Jika penguasa melarang hakim untuk memutuskan perkara berdasarkan berbagai
mazhab yang ada maka hakim pun tidak boleh melakukannya. Ia hanya boleh
memutuskan berdasarkan kitab undang-undang yang telah disahkan penguasa.[16]
Mayoritas
para ulama besar kontemporer memperbolehkan taqnin al-ahkam. Diantara
mereka adalah Shalih ibn Ghashun, Abdul Majid ibn Hasan, Abdullah ibn Mani`,
Abdullah Khayyath, Muhammad ibn Jabir, Rasyid ibn Hunain, dan Rasyid ibn
Khunain. Selain mereka adalah Musthafa al-Zarqa, Muhammad Abu Zahrah, Ali
al-Khafif, Yusuf al-Qardhawi, Wahbah al-Zuhaili, dan lain-lain.[17]
Diantara
dalil yang digunakan untuk memperkuat pandangan ini adalah:
1.
QS. Al-Nisa: 59
يَا أَيُّهَا الَّذِينَ آمَنُوا أَطِيعُوا اللَّهَ وَأَطِيعُوا الرَّسُولَ وَأُولِي الأمْرِ مِنْكُمْ فَإِنْ تَنَازَعْتُمْ فِي شَيْءٍ فَرُدُّوهُ إِلَى اللَّهِ وَالرَّسُولِ.
“Hai
orang-orang yang beriman, taatilah Allah dan taatilah Rasul (Nya), dan ulil
amri di antara kamu. kemudian jika kamu berlainan Pendapat tentang sesuatu,
Maka kembalikanlah ia kepada Allah (Al Quran) dan Rasul (sunnahnya), jika kamu
benar-benar beriman kepada Allah dan hari kemudian. yang demikian itu lebih
utama (bagimu) dan lebih baik akibatnya”
Berdasarkan
ayat ini, jika ulu al-amr tidak menyuruh perbuatan maksiat dan tidak
bertentangan dengan hukum-hukum syariat, maka wajib bagi rakyat untuk
menaatinya. Sikap patuh penegak hukum yang melaksanakan undang-undang-undang
dimana mereka diwajibkan untuk taat adalah suatu bentuk kepatuhan kepada
pemerintah sebagaimana yang diperintahkan oleh ayat tersebut.
2.

*DATA HASIL EKSTRAKSI:*
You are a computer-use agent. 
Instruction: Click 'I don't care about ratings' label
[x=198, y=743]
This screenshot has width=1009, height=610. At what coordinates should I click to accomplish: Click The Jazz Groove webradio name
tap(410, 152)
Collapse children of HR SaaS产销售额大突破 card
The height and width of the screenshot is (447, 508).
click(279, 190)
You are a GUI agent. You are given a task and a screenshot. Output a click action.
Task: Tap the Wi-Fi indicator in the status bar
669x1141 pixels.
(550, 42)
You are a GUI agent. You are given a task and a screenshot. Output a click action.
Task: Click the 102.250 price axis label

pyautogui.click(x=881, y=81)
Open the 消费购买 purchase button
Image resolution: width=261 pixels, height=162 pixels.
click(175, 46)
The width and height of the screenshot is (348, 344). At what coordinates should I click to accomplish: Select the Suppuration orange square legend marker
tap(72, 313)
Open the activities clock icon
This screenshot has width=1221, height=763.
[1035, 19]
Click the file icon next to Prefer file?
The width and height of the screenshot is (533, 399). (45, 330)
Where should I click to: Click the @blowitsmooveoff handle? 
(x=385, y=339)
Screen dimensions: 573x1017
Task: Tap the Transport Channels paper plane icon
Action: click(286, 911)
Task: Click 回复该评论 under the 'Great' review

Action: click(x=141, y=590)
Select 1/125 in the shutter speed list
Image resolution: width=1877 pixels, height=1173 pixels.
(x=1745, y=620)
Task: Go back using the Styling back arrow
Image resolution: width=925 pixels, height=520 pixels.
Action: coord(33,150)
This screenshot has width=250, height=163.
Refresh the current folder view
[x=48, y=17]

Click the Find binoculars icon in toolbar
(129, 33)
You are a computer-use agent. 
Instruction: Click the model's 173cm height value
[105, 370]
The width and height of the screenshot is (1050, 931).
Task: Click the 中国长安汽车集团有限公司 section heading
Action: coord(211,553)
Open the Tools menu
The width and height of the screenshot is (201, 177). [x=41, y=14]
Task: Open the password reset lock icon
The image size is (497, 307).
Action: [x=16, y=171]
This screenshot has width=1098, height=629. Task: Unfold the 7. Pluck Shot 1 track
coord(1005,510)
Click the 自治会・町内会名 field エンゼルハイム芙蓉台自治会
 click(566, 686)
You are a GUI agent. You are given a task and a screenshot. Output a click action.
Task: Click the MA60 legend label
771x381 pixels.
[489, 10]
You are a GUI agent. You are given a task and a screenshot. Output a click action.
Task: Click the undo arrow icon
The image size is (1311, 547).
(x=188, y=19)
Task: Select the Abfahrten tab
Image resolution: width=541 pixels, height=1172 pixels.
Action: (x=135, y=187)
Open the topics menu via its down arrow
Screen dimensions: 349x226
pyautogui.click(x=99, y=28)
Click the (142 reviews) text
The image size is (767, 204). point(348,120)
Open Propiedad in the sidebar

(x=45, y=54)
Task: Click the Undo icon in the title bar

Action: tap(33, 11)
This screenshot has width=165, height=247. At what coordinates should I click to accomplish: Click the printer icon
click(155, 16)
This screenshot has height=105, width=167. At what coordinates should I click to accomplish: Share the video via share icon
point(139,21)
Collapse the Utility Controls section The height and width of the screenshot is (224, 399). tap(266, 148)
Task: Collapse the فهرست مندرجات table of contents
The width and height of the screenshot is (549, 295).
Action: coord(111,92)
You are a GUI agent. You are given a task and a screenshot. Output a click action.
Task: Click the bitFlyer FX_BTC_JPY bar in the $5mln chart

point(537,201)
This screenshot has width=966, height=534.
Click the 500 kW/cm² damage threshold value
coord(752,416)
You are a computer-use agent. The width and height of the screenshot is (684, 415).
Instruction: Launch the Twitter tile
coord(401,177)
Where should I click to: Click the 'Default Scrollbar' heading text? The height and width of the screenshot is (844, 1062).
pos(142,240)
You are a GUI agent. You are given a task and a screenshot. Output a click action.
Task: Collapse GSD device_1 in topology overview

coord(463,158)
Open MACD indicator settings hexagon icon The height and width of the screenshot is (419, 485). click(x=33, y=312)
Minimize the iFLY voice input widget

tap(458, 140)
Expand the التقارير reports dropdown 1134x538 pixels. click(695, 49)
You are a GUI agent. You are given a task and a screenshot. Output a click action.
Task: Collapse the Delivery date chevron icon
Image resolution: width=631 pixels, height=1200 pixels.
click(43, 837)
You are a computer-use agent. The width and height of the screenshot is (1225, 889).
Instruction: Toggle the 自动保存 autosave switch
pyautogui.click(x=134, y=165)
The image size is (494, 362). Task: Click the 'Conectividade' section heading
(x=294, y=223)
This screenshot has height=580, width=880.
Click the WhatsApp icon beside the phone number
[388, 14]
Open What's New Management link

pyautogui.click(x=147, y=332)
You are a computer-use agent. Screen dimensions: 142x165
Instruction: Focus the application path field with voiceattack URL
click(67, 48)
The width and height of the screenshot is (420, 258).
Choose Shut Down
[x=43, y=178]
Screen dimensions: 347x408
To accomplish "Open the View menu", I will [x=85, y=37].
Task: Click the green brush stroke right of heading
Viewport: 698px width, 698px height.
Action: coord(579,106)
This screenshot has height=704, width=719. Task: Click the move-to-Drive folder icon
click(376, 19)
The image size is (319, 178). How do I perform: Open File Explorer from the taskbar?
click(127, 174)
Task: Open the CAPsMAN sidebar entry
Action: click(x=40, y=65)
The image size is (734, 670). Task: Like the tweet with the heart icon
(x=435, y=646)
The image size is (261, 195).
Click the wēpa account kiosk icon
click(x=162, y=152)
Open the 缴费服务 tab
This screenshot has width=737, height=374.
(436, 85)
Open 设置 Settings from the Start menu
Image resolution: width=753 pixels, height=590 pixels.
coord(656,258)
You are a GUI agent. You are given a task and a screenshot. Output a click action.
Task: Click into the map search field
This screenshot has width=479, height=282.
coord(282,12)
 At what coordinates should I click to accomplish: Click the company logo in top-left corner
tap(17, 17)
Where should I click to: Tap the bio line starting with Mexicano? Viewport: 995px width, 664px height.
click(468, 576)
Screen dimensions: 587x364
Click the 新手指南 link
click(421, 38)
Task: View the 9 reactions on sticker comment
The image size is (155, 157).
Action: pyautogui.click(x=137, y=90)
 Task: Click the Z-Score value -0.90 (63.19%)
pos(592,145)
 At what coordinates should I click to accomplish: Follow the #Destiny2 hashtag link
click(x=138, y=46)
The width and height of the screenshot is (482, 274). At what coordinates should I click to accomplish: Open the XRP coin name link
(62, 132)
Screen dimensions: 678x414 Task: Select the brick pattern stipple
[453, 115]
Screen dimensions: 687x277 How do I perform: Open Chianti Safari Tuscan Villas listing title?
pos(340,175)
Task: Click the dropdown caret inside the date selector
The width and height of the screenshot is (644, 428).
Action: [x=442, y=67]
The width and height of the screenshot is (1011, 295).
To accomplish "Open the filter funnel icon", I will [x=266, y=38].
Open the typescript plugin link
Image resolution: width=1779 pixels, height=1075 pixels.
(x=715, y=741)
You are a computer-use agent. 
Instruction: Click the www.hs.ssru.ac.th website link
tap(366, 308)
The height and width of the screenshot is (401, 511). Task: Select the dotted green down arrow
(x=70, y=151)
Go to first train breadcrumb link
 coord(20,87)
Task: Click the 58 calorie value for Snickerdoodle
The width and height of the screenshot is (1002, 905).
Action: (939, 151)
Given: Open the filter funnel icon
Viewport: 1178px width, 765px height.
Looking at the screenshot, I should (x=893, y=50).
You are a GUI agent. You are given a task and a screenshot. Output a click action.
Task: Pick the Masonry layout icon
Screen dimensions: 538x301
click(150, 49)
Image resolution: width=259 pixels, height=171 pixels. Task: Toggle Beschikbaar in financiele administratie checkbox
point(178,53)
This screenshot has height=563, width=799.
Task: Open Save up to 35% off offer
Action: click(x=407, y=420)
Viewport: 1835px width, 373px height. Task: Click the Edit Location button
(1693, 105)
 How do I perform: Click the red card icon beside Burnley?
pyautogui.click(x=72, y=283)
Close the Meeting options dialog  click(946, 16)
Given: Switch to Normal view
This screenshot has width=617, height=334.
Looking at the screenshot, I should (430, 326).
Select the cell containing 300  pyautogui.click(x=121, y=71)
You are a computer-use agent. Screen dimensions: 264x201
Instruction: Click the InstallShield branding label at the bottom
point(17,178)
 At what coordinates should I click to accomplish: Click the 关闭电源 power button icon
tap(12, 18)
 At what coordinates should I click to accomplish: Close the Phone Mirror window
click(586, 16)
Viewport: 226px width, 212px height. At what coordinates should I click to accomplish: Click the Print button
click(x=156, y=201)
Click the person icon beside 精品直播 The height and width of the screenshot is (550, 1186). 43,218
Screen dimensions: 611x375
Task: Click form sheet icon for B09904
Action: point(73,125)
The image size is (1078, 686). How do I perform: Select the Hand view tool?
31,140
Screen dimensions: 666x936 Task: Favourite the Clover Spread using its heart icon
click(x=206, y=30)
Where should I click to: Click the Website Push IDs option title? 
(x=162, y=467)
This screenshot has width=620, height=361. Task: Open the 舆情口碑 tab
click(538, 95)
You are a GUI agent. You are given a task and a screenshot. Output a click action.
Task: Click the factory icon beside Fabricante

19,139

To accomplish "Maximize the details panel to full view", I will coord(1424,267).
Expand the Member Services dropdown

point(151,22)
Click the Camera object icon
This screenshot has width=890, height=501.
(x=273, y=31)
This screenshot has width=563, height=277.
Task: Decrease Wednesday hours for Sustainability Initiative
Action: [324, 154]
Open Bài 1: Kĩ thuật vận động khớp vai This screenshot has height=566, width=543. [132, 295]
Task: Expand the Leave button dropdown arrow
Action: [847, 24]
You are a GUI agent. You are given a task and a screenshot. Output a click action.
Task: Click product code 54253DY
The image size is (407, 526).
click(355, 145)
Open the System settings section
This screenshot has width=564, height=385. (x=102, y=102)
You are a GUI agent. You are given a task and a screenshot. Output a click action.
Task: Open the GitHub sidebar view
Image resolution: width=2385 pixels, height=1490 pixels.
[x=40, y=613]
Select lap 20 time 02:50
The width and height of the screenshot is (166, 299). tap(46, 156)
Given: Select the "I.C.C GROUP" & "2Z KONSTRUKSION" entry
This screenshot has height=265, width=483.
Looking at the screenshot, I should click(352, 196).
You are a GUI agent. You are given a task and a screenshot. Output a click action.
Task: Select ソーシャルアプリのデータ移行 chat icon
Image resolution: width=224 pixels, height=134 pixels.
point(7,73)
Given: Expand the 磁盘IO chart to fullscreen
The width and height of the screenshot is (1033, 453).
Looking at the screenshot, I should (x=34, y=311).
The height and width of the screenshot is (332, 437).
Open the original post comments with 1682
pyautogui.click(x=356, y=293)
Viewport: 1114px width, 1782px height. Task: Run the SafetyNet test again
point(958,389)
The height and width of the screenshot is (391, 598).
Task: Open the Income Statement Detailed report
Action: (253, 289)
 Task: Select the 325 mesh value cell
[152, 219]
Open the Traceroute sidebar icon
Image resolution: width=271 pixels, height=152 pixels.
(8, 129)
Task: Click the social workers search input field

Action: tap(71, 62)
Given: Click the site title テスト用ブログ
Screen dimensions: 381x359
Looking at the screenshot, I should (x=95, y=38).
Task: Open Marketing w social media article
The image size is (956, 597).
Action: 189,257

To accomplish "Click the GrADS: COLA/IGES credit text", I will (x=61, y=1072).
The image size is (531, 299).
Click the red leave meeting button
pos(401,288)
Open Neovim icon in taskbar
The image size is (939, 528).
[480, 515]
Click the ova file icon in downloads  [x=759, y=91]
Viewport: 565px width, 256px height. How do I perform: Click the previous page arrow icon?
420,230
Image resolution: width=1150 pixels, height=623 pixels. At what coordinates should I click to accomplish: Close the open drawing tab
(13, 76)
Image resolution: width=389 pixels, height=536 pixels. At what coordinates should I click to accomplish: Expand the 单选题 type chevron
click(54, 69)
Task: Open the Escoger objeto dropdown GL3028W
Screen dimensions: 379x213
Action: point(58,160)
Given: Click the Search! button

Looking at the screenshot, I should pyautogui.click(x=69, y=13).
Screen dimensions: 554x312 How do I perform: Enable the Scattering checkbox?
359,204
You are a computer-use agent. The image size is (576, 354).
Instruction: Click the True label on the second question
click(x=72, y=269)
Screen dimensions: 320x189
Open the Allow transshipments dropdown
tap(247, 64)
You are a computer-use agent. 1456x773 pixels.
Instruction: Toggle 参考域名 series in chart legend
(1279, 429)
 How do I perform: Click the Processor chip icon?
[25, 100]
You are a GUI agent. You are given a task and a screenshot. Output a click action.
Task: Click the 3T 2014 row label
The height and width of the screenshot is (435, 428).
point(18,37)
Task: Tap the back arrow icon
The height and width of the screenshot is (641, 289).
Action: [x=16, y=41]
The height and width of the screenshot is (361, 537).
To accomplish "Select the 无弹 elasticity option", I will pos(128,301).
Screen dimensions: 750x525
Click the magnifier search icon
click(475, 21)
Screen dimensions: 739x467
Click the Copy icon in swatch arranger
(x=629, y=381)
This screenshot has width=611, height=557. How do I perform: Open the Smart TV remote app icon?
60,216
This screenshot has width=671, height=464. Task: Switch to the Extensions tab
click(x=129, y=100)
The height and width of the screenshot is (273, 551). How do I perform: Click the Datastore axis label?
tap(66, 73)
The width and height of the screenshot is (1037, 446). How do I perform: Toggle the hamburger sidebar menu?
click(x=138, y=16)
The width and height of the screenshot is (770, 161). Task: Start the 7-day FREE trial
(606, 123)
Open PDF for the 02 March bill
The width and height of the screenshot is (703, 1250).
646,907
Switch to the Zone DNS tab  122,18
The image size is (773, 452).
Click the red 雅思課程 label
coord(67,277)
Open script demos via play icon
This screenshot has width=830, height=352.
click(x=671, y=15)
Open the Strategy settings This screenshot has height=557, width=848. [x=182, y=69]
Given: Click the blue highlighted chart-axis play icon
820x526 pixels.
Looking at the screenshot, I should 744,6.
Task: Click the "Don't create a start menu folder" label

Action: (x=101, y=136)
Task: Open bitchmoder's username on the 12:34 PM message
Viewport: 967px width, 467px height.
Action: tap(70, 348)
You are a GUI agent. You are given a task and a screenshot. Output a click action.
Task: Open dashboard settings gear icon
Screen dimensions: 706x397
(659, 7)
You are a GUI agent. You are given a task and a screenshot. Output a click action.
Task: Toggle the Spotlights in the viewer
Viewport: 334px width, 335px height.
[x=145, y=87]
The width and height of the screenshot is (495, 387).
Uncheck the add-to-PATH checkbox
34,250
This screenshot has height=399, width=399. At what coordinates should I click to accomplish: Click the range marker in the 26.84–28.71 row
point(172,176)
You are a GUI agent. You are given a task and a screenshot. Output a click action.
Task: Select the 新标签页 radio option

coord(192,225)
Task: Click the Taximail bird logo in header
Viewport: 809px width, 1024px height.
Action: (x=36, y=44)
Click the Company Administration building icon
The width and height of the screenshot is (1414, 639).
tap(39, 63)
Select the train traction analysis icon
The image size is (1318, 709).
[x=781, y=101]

*DESKRIPSI SOAL:*
Tolong sebutkan semua nama ulama yang tercantum dalam teks tentang taqnin al-ahkam setelah frasa "Selain mereka adalah".

*PENYELESAIAN:*
- Musthafa al-Zarqa
- Muhammad Abu Zahrah
- Ali al-Khafif
- Yusuf al-Qardhawi
- Wahbah al-Zuhaili